Tiga

9.9K 2.4K 52
                                    

Debur ombak, angin sepoi-sepoi yang berembus dari laut, pekikan burung camar yang lantang sebelum menukik ke laut untuk mencengkeram mangsa adalah teman minum kopi yang sempurna.

Tanto sudah menyelesaikan 2 putaran mengelelilingi garis pantai resor. Berlari bertumpu pada pasir yang permukaannya tidak ajek seperti aspal menghabiskan lebih banyak energi. Tapi Tanto membutuhkan itu karena dia akan tinggal cukup lama di sini. Artinya, selain makan dan tidur, dia harus melakukan aktivitas fisik supaya makanan yang dikonsumsinya tidak menjelma menjadi tumpukan lemak. Otaknya akan diparkir sementara karena hampir semua pekerjaan yang biasanya menyita waktu, perhatian, serta tenaga dia tinggalkan untuk ditangani Bayu di Jakarta. Adiknya itu hanya akan menghubunginya soal pekerjaan jika ada sesuatu yang penting dan darurat untuk dibahas.

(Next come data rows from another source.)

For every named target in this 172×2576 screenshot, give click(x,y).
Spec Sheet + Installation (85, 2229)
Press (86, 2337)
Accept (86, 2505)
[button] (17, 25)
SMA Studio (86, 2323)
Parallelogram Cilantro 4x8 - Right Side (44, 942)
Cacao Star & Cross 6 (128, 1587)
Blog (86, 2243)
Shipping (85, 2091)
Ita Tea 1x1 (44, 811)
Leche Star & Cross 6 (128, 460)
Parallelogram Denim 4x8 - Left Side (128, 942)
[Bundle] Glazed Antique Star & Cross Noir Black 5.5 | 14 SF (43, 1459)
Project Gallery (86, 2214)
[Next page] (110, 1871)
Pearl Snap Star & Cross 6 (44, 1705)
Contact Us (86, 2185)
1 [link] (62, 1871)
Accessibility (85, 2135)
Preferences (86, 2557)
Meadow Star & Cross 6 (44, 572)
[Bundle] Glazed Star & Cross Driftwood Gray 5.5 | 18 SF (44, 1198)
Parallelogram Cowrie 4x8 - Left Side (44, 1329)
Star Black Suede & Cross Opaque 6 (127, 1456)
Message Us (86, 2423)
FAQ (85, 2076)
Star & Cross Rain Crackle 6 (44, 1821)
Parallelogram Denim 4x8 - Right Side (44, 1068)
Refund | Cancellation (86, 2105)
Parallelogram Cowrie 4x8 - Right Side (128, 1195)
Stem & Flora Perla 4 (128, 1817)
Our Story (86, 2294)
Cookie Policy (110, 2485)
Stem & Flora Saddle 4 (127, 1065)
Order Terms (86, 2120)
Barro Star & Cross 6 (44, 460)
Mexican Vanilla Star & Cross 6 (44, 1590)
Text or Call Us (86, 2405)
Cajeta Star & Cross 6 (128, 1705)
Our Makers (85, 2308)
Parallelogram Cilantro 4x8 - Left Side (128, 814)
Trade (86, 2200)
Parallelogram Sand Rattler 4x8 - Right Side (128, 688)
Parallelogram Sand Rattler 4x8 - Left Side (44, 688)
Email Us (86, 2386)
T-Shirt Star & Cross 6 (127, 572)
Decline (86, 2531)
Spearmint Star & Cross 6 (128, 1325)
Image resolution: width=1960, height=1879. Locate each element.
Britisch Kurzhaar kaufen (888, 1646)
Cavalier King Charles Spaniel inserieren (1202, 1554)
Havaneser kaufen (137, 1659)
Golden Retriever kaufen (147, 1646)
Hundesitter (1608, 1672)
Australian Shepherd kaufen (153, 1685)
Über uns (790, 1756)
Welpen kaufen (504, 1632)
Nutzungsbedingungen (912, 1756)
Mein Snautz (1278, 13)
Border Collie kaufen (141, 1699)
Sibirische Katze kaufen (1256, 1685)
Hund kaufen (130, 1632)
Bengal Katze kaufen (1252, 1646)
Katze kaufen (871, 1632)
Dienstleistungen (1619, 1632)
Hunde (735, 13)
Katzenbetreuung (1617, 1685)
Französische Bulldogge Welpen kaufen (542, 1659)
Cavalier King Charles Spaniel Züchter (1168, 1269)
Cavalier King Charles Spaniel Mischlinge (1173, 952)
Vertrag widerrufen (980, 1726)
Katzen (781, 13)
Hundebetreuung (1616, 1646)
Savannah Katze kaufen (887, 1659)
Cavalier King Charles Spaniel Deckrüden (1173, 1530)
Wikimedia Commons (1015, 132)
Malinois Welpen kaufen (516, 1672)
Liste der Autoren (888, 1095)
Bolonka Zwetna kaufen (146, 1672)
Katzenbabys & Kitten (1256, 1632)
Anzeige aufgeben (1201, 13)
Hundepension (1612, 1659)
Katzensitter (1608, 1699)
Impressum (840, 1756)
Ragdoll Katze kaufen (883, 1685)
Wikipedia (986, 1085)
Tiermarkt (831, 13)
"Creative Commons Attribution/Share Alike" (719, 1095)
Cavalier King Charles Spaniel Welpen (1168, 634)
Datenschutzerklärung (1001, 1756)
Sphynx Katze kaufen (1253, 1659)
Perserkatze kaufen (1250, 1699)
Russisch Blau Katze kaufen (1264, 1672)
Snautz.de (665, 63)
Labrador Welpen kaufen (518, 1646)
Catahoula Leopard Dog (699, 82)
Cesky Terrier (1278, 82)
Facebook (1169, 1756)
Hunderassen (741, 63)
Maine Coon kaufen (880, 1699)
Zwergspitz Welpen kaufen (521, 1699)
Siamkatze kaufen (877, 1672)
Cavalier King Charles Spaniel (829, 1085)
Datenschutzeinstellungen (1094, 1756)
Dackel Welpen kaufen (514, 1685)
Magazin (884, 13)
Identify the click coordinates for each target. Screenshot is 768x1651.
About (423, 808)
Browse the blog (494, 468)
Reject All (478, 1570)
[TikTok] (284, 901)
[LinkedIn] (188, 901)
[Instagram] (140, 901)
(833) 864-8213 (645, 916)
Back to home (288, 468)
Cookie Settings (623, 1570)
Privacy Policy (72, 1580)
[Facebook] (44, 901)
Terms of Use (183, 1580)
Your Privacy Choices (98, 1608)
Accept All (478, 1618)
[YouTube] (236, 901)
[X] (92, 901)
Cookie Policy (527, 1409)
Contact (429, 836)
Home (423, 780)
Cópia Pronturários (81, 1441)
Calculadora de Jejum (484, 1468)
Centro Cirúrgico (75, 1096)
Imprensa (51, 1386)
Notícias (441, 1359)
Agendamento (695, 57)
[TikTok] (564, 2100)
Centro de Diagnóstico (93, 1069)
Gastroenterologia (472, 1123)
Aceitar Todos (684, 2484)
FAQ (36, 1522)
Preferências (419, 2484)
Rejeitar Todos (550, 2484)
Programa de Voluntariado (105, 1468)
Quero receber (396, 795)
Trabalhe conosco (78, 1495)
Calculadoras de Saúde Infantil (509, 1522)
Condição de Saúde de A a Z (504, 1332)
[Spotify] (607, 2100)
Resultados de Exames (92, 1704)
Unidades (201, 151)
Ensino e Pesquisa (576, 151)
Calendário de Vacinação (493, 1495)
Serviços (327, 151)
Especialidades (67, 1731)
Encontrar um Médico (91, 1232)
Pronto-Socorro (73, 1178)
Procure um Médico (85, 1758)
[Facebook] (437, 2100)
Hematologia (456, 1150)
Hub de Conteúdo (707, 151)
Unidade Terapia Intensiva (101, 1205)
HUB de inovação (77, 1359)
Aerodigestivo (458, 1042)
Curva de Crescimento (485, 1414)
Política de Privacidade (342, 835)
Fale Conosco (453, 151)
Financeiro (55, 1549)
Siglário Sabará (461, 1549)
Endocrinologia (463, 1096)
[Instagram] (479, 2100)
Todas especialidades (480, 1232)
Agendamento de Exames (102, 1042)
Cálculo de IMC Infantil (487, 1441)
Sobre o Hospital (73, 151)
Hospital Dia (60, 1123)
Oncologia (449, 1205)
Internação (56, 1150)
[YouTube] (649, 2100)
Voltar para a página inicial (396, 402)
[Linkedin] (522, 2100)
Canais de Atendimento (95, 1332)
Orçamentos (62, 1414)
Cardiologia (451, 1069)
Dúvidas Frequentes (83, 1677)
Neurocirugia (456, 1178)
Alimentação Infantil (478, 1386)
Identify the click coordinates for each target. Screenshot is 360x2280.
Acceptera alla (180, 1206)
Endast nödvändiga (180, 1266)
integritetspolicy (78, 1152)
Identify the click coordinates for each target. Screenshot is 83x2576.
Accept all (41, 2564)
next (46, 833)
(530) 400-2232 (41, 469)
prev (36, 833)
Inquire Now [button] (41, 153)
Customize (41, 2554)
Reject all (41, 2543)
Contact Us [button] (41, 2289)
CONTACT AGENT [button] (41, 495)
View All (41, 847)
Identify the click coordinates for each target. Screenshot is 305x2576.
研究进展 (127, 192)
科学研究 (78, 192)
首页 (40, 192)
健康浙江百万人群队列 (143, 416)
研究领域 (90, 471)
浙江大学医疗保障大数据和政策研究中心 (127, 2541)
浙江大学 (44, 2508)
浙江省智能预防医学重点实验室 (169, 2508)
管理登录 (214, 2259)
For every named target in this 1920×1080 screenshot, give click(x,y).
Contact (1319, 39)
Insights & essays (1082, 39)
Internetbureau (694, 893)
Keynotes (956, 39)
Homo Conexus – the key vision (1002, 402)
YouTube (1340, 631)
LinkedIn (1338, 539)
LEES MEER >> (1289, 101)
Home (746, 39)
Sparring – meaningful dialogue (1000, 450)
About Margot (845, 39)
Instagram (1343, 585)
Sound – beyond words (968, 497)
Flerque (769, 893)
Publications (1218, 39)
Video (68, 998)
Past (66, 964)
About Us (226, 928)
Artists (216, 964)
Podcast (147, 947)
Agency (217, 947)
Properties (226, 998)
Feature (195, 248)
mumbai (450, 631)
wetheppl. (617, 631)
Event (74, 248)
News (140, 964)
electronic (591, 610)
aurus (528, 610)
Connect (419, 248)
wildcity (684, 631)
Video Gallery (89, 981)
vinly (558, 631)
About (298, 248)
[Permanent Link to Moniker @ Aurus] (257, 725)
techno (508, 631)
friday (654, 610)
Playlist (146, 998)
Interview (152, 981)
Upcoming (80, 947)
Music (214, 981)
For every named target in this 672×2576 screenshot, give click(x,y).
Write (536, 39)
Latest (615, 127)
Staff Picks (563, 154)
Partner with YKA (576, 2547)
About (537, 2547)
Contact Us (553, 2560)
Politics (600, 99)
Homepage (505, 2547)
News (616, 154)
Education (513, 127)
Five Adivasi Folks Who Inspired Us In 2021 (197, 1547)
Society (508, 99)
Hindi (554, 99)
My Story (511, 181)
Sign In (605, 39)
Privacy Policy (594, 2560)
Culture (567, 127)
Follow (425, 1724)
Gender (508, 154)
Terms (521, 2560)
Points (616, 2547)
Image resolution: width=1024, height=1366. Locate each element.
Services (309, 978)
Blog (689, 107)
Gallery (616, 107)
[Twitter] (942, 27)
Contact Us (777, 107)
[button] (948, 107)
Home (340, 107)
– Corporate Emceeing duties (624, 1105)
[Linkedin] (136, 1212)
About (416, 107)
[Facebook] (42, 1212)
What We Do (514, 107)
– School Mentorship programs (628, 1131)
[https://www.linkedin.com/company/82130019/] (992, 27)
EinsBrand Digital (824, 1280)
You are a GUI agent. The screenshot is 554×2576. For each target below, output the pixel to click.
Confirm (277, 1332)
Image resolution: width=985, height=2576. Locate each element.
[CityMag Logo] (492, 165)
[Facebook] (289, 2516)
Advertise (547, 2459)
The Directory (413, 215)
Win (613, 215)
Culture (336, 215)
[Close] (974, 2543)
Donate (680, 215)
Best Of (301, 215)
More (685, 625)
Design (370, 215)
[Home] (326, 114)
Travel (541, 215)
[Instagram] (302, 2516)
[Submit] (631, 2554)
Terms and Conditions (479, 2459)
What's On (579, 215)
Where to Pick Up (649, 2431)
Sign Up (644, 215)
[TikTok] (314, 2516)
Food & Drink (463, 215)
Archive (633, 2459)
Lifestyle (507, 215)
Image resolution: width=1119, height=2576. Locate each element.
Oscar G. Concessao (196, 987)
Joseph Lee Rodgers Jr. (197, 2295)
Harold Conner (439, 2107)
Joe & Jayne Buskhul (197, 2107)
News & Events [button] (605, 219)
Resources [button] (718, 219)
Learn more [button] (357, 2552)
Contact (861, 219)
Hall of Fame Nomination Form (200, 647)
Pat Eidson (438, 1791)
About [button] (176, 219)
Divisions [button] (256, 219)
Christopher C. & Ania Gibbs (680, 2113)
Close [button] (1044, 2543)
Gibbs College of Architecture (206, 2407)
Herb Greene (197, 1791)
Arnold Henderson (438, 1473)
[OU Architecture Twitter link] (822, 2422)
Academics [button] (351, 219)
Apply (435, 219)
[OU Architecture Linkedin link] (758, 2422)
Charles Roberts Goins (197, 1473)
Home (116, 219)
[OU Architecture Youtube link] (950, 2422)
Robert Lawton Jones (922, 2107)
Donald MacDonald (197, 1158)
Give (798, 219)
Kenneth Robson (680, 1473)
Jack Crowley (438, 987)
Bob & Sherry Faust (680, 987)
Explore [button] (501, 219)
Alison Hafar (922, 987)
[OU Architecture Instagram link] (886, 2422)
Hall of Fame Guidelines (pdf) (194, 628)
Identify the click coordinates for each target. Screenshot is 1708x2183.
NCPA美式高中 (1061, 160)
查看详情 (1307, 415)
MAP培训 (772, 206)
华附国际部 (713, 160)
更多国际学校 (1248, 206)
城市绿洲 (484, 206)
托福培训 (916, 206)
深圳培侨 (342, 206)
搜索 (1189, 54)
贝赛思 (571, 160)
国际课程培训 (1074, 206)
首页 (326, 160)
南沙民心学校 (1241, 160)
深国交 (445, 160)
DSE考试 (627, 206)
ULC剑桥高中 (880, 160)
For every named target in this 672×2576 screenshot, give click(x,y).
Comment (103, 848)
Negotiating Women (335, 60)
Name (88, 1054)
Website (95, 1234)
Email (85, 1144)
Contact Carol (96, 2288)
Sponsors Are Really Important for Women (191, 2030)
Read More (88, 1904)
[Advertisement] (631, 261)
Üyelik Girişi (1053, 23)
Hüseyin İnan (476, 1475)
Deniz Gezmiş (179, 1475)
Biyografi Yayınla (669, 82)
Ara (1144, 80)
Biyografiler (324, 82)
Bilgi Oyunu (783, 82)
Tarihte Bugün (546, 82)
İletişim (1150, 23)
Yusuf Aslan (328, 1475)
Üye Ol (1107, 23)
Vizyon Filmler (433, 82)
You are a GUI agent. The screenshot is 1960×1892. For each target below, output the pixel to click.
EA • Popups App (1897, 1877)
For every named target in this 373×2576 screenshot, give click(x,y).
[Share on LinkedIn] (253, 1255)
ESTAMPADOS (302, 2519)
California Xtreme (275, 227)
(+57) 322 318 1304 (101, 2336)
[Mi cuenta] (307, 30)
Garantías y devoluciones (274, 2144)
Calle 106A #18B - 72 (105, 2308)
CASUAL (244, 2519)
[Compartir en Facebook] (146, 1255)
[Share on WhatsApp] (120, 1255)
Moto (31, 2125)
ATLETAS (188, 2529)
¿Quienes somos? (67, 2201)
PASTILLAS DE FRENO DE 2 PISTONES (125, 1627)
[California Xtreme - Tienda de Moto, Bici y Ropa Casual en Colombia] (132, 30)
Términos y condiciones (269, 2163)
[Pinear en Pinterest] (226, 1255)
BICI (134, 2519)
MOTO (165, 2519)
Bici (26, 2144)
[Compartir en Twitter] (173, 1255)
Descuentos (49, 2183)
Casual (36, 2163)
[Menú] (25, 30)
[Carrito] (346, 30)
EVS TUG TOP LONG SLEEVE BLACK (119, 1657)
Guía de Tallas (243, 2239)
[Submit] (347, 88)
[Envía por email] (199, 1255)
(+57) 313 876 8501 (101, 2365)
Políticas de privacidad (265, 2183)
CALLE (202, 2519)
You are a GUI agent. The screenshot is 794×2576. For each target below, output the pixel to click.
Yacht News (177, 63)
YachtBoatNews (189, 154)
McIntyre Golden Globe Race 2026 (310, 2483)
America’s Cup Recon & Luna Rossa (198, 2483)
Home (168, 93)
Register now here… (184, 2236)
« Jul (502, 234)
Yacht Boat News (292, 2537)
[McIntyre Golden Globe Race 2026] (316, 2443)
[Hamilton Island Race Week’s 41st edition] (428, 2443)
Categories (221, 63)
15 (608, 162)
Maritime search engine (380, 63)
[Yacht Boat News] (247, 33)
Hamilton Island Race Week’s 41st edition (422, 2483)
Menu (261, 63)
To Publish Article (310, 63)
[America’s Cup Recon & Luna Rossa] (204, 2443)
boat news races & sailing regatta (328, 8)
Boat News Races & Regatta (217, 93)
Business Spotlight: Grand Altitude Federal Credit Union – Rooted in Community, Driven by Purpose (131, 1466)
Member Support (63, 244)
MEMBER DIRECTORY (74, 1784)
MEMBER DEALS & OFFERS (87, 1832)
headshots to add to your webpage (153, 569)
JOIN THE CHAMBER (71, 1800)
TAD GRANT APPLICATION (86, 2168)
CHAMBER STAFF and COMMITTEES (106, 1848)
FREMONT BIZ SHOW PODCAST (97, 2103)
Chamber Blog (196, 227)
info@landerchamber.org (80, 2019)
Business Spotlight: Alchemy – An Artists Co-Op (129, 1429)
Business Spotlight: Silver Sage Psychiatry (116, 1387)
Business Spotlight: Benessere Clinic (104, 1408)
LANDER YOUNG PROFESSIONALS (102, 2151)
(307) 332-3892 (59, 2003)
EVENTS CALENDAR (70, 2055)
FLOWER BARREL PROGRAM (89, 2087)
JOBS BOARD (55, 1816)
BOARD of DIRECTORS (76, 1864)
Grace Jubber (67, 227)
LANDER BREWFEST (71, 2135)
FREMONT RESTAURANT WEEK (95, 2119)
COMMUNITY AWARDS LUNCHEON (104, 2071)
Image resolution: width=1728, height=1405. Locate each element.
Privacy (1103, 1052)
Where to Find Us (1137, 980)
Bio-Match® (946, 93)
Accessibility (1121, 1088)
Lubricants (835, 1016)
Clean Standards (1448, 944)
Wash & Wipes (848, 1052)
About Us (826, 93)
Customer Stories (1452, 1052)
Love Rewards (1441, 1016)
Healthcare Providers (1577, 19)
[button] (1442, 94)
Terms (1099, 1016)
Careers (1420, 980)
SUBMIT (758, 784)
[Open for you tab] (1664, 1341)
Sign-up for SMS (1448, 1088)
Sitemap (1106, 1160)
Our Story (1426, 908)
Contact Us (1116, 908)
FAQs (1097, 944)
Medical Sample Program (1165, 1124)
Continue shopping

Tanto meletakkan cangkir kopinya di salah satu meja kafe yang diatur berjajar, tidak jauh dari garis pantai. Keringat yang tadi membanjiri sekujur tubuhnya mulai mengering, tetapi kausnya tetap kuyup sehingga menimbulkan rasa lengket. Dia akan mandi setelah menghabiskan kopinya. Masih terlalu pagi untuk melakukannya sekarang. Tidak ada rutinitas ketergesaan di sini. Tempat peristirahatan sempurna. Tidak heran kedua orangtuanya memilih resor ini sebagai tempat favorit untuk menghabiskan liburan.

Tanto menyesap kopinya. Pahit. Persis seperti yang selalu dia minum untuk mengawali hari. Dia membawa kopi sendiri dari bungalonya yang terpisah dari bangunan utama resor. Kafe resor baru akan buka beberapa jam ke depan, jadi dia harus melayani diri sendiri. Ada room service yang melayani pelanggan dan tentu saja pemilik resor selama 24 jam, tapi Tanto enggan merepotkan para staf hanya untuk meminta secangkir kopi. Apalagi dia punya mesin dan kopi yang kualitasnya lebih bagus di bungalonya.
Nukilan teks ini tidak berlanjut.